AIFF Academy
- Full name: AIFF-FIFA Talent Academy
- Founded: 2013; 13 years ago (as AIFF Elite Academy) 2023; 3 years ago (re-established as AIFF-FIFA Talent Academy)
- Dissolved: 2017; 9 years ago (merged into Indian Arrows)
- Ground: Bhubaneswar and Hyderabad
- League: Youth League

= AIFF Academy =

The AIFF Academy is the elite academy of the regional AIFF affiliated football academies.

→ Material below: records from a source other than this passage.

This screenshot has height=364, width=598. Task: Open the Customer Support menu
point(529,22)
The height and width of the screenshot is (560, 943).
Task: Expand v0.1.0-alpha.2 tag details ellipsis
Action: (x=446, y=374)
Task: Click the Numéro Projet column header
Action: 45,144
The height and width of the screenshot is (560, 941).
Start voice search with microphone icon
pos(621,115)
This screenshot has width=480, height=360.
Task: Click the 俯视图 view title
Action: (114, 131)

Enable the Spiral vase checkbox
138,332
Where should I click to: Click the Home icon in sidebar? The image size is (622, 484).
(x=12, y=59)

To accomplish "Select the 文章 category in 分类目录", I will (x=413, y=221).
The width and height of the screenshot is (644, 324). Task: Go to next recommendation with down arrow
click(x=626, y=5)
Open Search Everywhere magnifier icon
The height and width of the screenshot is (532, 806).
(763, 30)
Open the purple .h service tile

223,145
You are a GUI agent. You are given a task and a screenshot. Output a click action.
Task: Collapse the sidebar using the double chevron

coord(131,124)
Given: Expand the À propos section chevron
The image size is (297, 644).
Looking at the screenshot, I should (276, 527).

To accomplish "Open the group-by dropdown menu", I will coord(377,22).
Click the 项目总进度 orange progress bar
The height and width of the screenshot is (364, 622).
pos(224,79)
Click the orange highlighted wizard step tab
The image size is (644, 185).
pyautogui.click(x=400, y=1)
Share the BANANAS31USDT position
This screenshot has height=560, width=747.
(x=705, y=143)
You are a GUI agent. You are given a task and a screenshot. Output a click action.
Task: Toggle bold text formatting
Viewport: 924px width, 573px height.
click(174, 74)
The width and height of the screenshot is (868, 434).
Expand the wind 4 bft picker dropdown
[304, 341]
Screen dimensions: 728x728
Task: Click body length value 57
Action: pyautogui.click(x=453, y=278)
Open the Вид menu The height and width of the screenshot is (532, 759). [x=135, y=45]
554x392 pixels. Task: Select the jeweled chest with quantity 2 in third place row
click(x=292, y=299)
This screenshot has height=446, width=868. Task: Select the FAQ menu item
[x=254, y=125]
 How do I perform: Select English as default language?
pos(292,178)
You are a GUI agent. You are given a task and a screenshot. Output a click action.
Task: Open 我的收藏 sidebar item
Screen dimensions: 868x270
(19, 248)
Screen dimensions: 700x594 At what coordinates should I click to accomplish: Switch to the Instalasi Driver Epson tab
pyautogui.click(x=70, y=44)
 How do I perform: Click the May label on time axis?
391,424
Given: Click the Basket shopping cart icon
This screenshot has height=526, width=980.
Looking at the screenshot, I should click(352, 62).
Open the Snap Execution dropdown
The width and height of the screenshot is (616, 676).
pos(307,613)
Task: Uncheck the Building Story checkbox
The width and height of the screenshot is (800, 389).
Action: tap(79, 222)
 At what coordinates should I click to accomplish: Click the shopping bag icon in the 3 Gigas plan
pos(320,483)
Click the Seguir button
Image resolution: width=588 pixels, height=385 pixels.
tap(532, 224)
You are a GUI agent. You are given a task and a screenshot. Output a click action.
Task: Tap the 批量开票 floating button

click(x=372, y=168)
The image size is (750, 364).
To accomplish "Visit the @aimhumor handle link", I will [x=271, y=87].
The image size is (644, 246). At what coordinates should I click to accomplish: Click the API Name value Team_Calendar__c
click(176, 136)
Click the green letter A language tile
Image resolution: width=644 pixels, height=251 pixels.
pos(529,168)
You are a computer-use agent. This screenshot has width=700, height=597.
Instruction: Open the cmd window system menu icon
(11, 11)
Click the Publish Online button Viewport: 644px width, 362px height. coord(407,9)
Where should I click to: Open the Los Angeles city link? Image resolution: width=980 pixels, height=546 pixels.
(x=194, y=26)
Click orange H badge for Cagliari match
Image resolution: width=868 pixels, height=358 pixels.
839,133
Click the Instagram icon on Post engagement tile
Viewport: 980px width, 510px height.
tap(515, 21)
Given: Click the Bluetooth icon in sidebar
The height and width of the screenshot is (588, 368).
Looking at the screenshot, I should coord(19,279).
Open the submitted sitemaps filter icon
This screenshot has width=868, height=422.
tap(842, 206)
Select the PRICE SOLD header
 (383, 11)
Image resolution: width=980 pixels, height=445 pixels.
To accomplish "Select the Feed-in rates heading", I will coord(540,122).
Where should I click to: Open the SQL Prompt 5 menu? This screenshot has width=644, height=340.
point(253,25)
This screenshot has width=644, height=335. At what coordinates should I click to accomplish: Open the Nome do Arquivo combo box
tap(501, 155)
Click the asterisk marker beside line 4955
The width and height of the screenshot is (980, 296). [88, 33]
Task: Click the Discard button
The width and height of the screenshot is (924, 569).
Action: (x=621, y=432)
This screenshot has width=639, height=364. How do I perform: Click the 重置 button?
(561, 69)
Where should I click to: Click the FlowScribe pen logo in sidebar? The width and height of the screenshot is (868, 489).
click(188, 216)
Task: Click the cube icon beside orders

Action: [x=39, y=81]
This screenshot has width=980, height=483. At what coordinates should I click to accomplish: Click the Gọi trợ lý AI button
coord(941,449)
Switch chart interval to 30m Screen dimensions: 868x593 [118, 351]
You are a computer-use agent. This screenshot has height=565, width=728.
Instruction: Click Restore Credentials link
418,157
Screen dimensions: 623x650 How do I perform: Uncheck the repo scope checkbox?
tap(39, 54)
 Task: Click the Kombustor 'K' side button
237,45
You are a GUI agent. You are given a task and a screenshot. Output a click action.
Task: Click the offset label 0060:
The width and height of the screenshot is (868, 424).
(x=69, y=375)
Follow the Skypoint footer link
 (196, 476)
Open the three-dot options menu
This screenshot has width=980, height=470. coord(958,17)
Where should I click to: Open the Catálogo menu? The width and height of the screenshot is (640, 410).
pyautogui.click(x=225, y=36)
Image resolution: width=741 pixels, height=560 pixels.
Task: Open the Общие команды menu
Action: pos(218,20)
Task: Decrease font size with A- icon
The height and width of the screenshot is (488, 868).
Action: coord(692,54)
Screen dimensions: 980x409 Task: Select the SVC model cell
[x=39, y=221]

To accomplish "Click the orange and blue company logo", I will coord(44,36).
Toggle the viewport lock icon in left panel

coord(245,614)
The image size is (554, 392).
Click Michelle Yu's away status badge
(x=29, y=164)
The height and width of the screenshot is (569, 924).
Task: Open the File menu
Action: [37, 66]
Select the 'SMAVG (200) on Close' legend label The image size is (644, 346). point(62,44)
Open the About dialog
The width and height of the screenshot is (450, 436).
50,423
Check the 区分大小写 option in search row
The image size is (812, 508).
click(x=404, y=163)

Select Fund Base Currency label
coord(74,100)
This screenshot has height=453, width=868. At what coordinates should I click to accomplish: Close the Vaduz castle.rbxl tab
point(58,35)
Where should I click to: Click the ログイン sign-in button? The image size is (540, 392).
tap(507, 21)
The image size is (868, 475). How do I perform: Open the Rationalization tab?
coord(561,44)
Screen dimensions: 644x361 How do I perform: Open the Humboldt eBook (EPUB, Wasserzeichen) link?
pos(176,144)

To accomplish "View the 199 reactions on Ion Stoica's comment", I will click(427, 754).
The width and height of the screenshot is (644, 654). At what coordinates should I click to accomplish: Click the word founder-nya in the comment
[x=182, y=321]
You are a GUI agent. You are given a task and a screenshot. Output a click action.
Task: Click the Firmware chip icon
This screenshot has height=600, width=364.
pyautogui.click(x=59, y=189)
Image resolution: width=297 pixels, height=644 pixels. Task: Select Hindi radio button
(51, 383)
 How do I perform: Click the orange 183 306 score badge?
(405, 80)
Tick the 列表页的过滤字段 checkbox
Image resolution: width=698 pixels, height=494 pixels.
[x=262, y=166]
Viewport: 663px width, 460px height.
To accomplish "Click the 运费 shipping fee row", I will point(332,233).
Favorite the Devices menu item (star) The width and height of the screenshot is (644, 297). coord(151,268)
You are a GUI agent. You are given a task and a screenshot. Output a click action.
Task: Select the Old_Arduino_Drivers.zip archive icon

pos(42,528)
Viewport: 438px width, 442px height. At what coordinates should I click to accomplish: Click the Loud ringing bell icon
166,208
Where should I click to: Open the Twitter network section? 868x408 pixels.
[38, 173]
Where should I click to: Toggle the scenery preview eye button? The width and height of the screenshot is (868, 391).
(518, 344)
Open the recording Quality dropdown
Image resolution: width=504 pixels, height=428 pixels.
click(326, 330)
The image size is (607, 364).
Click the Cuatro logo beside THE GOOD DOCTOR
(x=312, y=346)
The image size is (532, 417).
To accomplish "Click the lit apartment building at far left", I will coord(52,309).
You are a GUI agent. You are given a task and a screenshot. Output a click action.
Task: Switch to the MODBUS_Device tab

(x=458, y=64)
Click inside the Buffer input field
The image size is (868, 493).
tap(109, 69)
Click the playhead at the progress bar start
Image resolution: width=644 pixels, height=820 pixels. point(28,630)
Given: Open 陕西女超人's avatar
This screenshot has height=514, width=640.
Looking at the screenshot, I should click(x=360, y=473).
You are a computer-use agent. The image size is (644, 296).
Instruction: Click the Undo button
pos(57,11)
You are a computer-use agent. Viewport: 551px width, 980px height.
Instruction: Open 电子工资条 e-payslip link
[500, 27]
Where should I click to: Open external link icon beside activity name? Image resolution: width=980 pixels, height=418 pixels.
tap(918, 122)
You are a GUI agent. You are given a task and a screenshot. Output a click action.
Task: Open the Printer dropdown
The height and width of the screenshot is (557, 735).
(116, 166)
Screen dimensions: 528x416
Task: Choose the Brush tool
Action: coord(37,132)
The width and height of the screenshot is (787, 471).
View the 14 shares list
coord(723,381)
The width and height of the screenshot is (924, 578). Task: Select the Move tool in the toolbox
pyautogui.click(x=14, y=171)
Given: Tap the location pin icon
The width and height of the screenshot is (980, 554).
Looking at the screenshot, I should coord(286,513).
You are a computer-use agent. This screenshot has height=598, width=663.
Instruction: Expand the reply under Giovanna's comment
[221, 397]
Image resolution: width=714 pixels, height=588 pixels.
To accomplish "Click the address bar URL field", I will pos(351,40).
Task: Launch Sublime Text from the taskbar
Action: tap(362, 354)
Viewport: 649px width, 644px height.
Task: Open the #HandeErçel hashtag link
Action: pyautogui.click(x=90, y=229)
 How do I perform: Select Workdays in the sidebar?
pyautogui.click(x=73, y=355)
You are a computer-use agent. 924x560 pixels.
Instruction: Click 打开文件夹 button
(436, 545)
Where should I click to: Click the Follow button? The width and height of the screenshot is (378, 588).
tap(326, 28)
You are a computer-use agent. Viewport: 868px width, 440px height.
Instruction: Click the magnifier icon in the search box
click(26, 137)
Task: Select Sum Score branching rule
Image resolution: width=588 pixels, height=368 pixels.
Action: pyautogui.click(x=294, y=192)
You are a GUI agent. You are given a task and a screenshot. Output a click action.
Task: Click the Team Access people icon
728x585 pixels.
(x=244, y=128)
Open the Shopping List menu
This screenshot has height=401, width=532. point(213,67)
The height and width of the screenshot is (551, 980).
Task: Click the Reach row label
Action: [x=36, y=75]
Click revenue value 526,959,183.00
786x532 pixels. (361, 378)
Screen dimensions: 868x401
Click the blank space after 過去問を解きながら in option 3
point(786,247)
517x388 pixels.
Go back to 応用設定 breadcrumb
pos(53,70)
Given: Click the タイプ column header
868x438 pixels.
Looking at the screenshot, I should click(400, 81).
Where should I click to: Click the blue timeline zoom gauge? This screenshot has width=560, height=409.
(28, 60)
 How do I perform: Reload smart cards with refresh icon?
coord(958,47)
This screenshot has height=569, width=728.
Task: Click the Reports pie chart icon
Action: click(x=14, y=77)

Founded on 1 February 2013, the AIFF Elite Academy started as a youth development project between the AIFF and FIFA. The Elite Academy is the final frontier for players who train at the AIFF regional academies in various parts of India. It was re-established as the AIFF-FIFA Talent Academy in 2023.

==AIFF Elite Academy==
In September 2011, it was announced that both All India Football Federation and FIFA would work together to set up various regional academies and one elite academy in India with the goal of developing youth footballers in the country. The first phase was starting of regional academies in Bangalore, Kolkata, Mumbai, Delhi and Sikkim. The second phase saw Chennai, Chandigarh, and Kerala getting academies by March 2013. Each academy consisted of 30-35 under-14 players who would eventually develop to the further youth stages.

Bangalore, Kolkata, and Delhi regional academies delayed while the Mumbai Academy was started with future India U23 coach, Arthur Papas. The reason given for the delay was due to the rampant age-cheating during trials for the regional academies. Of the 120 players selected after playing in the Subroto Cup and other youth competitions, 84 were found to be over-aged and not even acceptable for the under-16 category.

Eventually, the AIFF Elite Academy was launched in 2013. It was gradually integrated in the Indian Arrows.

==AIFF-FIFA Talent Academy==
In 2023, AIFF in association with FIFA decided to set up an academy under the FIFA Talent Development Scheme. The academy was inaugurated by Arsene Wenger, the Chief of Global Football Development in FIFA. The academy was set up at Odisha Football Academy in Bhubaneswar, Odisha.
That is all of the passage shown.